Making sense of Multitouch with RxJava

Mahendra Chouhan
MindOrks
Published in
8 min readAug 16, 2018

Most software today deals with data that’s available only over time: websites load remote resources and respond to complex user interactions, servers are distributed across multiple physical locations, and people have mobile devices that they expect to work at all times, whether on high-speed Wi-Fi or spotty cellular networks. Any serious application involves many moving asynchronous parts that need to be efficiently coordinated, and it is very hard to combine these moving pieces together using multithreading/callbacks.

Reactive programming offers alternate paradigm to handle these asynchronous pieces,

From Wikipedia:

“Reactive programming is a programming paradigm oriented around data flows and the propagation of change. This means that it should be possible to express static or dynamic data flows with ease in the programming languages used, and that the underlying execution model will automatically propagate changes through the data flow.”

RxJava is a Java implementation of ReactiveX (Reactive Extensions): a library for composing asynchronous and event-based programs by using observable sequences.

This post assumes you already know about Android and Rx and are looking for some not so obvious scenarios other than making async backend request to the server.

The Problem:

If you have made any game for mobile, then you already know how important it is to handle touch input properly. To give you an example, Let’s look at the UI of one of androids most popular game, PUBG

Notice how many things are happening asynchronously : you have dozens of players moving in the arena, who are shooting other player, jumping/ crouching to doge other players bullets, each player can see the status of its team members, he can reload/switch his weapon and throw grenade at other players any time.
And this is just scratching surface, there will be many more actions happening inside system which we are not aware of to allow millions of players to play the game in real time.

For simplicity, we will focus only on touch input for now.

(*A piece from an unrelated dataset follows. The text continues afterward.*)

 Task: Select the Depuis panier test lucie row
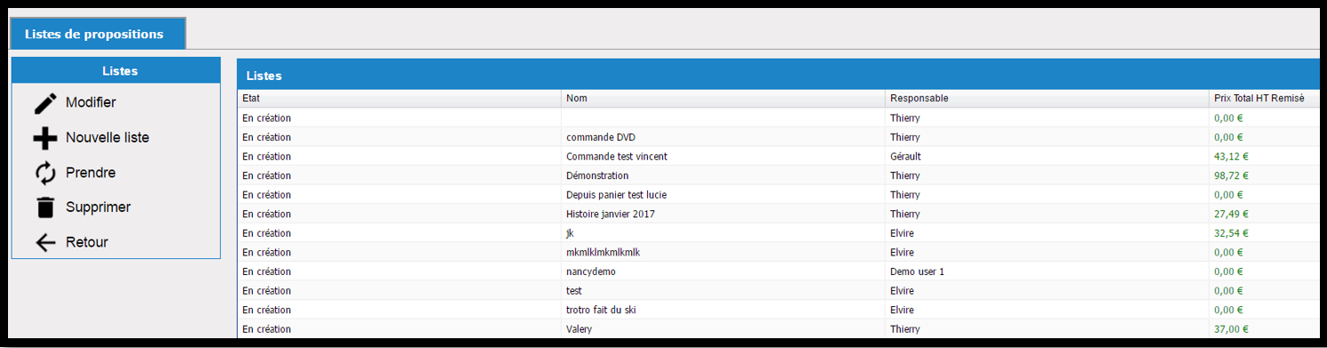click(779, 195)
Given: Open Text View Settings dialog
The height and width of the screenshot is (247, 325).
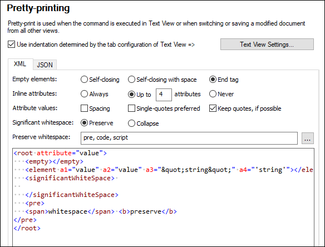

To be more specific, I want to allow my player to perform only these actions in the game

Jump on Swipe Up
Shoot on Double Tap
Move on Finger Movement
Crouch on Swipe Down

What is common in all these actions ?

They all require user input and are asynchronous, i.e they are not dependent on each other and more than one action can be executed at any point in time.

For example : I can jump while moving and keep shooting in the air.

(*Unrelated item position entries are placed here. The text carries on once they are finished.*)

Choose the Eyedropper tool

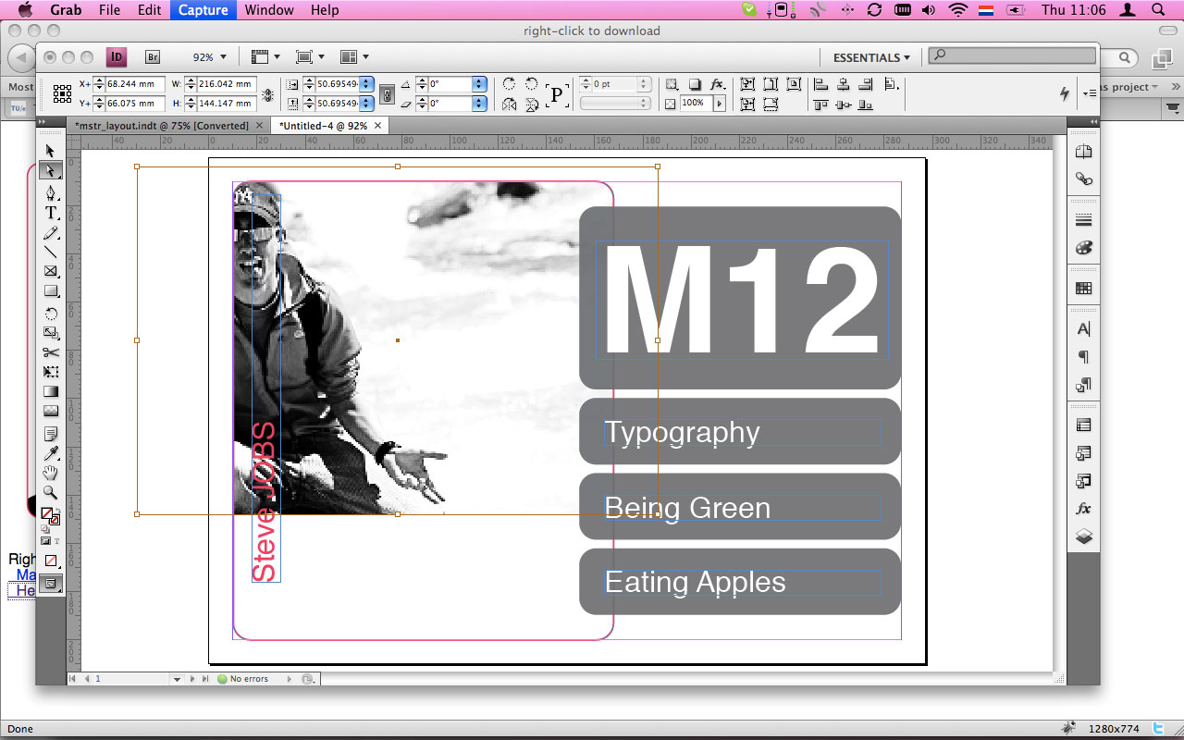click(51, 453)
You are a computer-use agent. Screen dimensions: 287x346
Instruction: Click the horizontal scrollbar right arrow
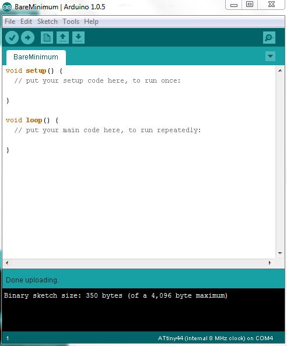270,263

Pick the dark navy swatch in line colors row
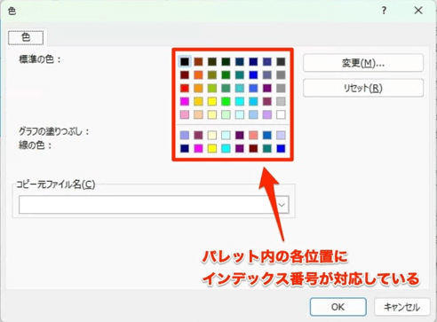click(185, 148)
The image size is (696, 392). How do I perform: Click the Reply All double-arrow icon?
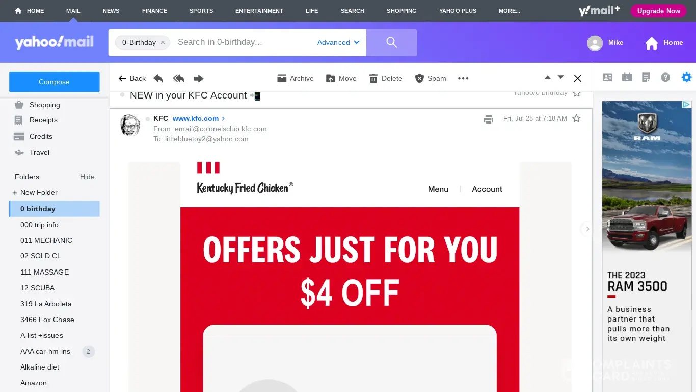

As you can see its a complex problem to solve, especially because we have single screen/input source which is generating all these actions. That means we need to map a single input source to different user actions and since each action can be in multiple state, we need to keep track of the state of all these actions as well.

We need a way to segregate data from touch input to detect these actions in real time and concurrent manner.

Start Simple !

Let’s say you have one Rectangle on screen, Rect A, and you want to display it on users touch location.

A basic implementation will look like:

Rect A = new Rect();
public void onTouch(MotionEvent ev) {
A.offsetTo(ev.getX(),
ev.getY());
}

Now, Let’s say you have two Rectangles, A and B and you only want to move the object which is currently in contact with your touch. A simple approach to do that will require us to store a state outside our function to keep track of currently selected item. Something like

Rect A,B;
Rect currentSelection;

public void onTouch(MotionEvent ev) {

int x = (int) ev.getX();
int y = (int) ev.getY();
switch (ev.getAction()) {
case ACTION_DOWN:
if(A.contains(x,y)) currentSelection = A;
else if(B.contains(x,y)) currentSelection = B;
break;
case ACTION_MOVE:
if(currentSelection != null)
currentSelection.offsetTo(x,y);
break;
case ACTION_UP:
currentSelection = null;
break;
}
}

What if we want to move multiple objects independently ?
Extending the previous method, We will end up with

ArrayList<Rect> rectArrayList;
HashMap<Integer, Rect> selections;
//unfortunately this code will not work as expected
//as ACTION_MOVE event do not contains information
//about which specific pointer was moved, we need to
//store the last touched location of each pointer as well
//to figure out which pointer was moved
public void onTouch(MotionEvent ev) {

int x = (int) ev.getX();
int y = (int) ev.getY();
int index = ev.getActionIndex();
int id = ev.getPointerId(index);
switch (ev.getAction()) {
case ACTION_DOWN:
for (Rect rectangle : rectArrayList)
if (rectangle.contains(x, y))
selections.put(id, rectangle);
break;
case ACTION_MOVE:
selections.forEach((key, rect) -> {
if (index == key)
rect.offsetTo(x, y);
});
break;
case ACTION_UP:
if (selections.get(id) != null)
selections.remove(id);
break;
}
}

see this if you want to know about multi touch handling in android .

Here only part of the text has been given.